Note: this is provided as general information and not specific legal advice. Details of how to access legal advice as a CSP member can be found on our legal services page.

How the criminal law sees transphobic abuse depends on multiple factor including the specific circumstances, where you are in the UK, and the willingness of the local police and prosecutors to take up cases. Some of the legislation which may be relevant includes:

Malicious Communications Act 1988 and the Malicious Communications (Northern Ireland) Order 1988

These apply respectively in England and Wales, and in Northern Ireland.

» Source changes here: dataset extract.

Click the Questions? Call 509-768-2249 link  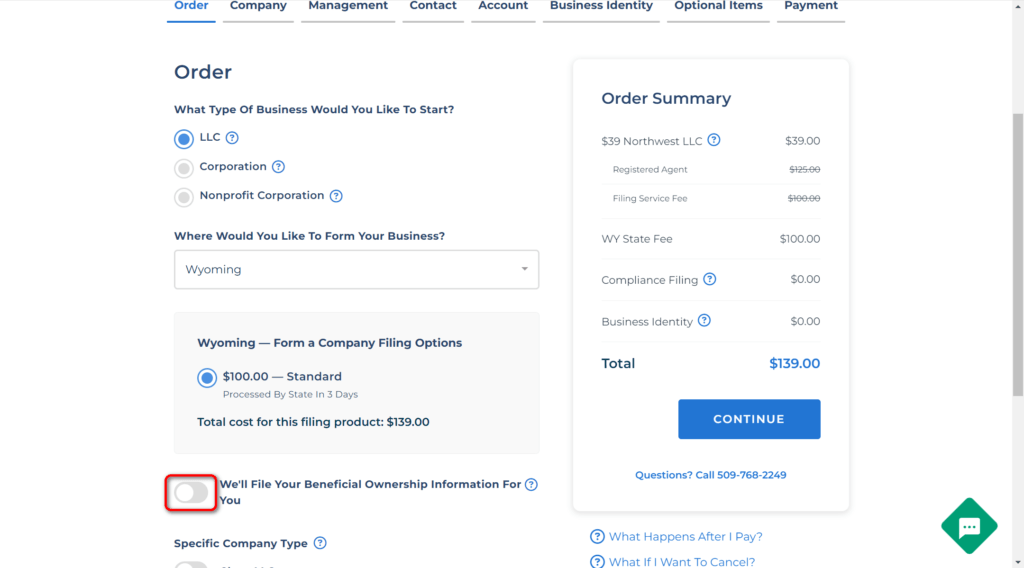(x=711, y=475)
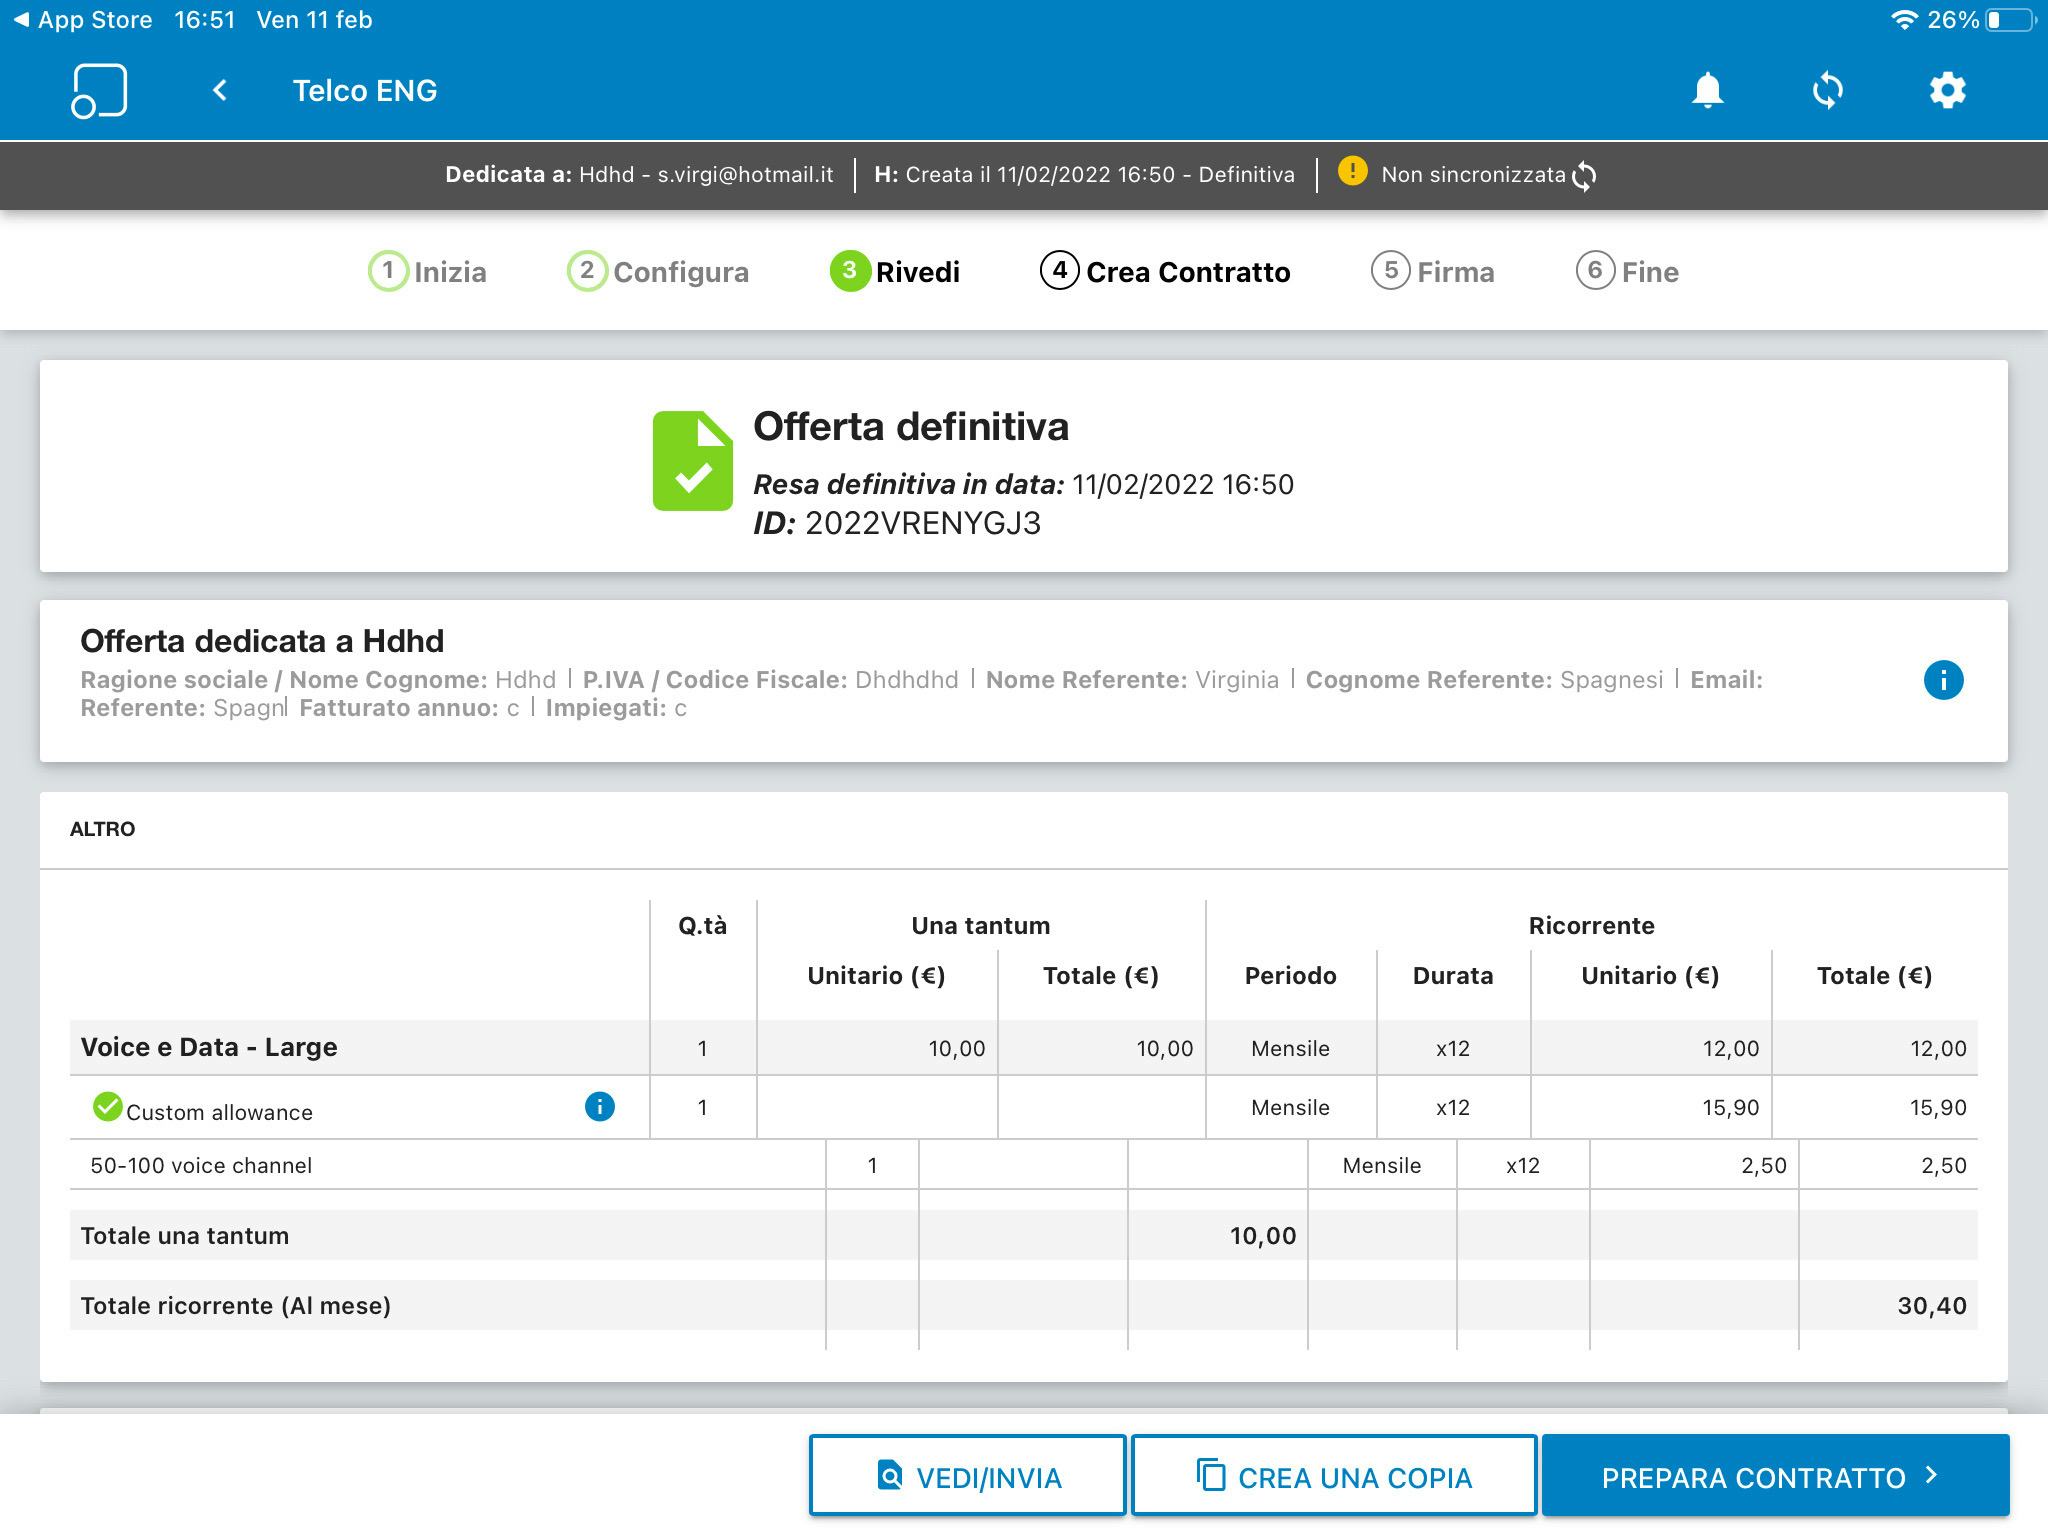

An offence may be committed where a message is sent to someone, or posted on a network, that is indecent, grossly offensive, obscene, threatening or menacing.

Harassment Act 1997

This only applies in England and Wales.

Where there are at least two examples of content that causes alarm or distress, this may constitute the offence of harassment.

Protection from Harassment (Northern Ireland) Order 1997

This only applies in Northern Ireland.

The order forbids someone from taking two or more actions that harass someone or which they know or ought to know amounts to harassment of the other.

Hate Crime and Public Order (Scotland) Act 2021

This only applies in Scotland.

Under the Act, it is an offence to communicate in a way that a reasonable person would consider to be threatening or abusive where that abuse is based on the victim’s transgender identity or other prescribed characteristics.

This does not necessarily make comments or actions that someone considers transphobic illegal in Scotland. Behaviour or material that is critical of matters relating to transgender identity are not automatically regarded as hateful even if they offend, shock or disturb others. 

Does the CSP recognise trans lesbianism?

The CSP recognises the unique journey, history and identity of all lesbians.

Transgender people have the same range of sexual orientations as cisgender* people, and there are many trans lesbians and gay trans men.

* Cisgender means someone whose gender identity is the same as the sex they were assigned at birth. Non-trans is also used by some people.

Who is the CSP working with to produce guidance on treating transgender patients?

The CSP professional committee set up a working group that consisted of members from:

The group conducted a literature search via the CSP e-library service team, extensive research of other guidance in existence and also conducted focus groups with transgender people with lived experience of accessing healthcare.

The next step is for this guidance to be reviewed by the CSP professional committee followed by ratification by CSP Council.